**Data records**
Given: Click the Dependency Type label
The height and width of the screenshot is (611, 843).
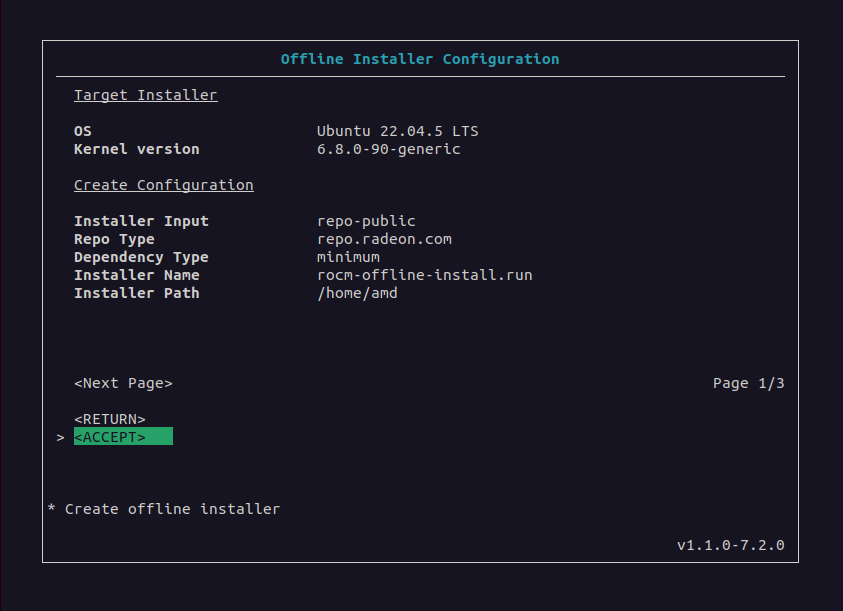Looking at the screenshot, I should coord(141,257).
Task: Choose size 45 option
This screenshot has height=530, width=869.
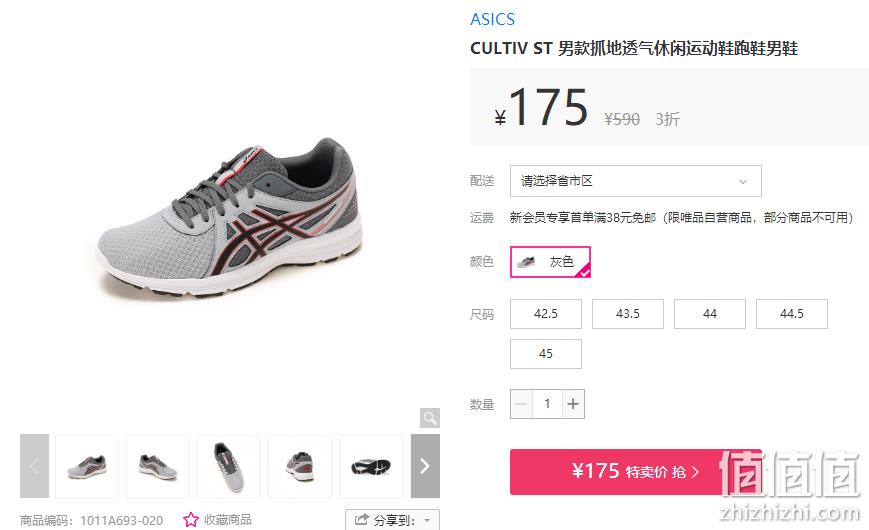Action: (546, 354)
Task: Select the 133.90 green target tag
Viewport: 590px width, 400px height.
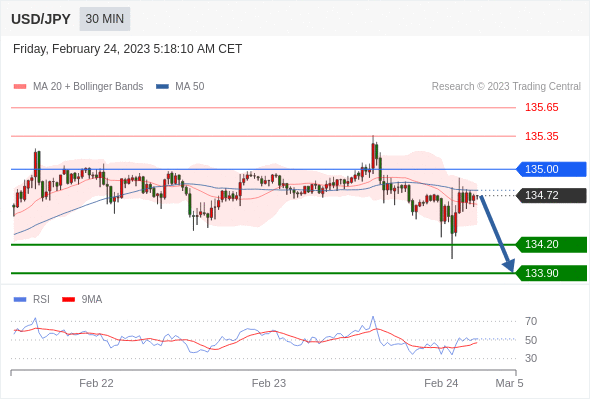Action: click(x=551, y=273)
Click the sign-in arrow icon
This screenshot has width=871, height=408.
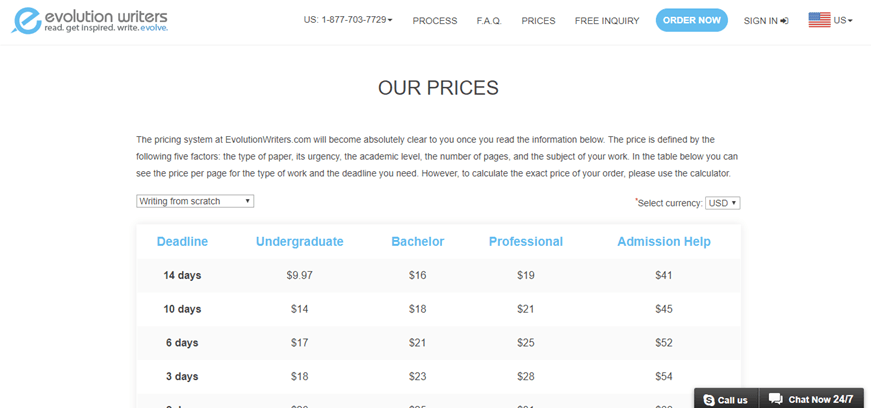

**Directions**
Nothing but the lines from the line holding "Task: Choose size 45 option" through the last line of the entries above is to be reproduced, exactly and without pictures.

**Response to the task**
Task: Choose size 45 option
This screenshot has height=530, width=869.
Action: (546, 354)
Task: Select the 133.90 green target tag
Viewport: 590px width, 400px height.
Action: click(x=551, y=273)
Click the sign-in arrow icon
This screenshot has width=871, height=408.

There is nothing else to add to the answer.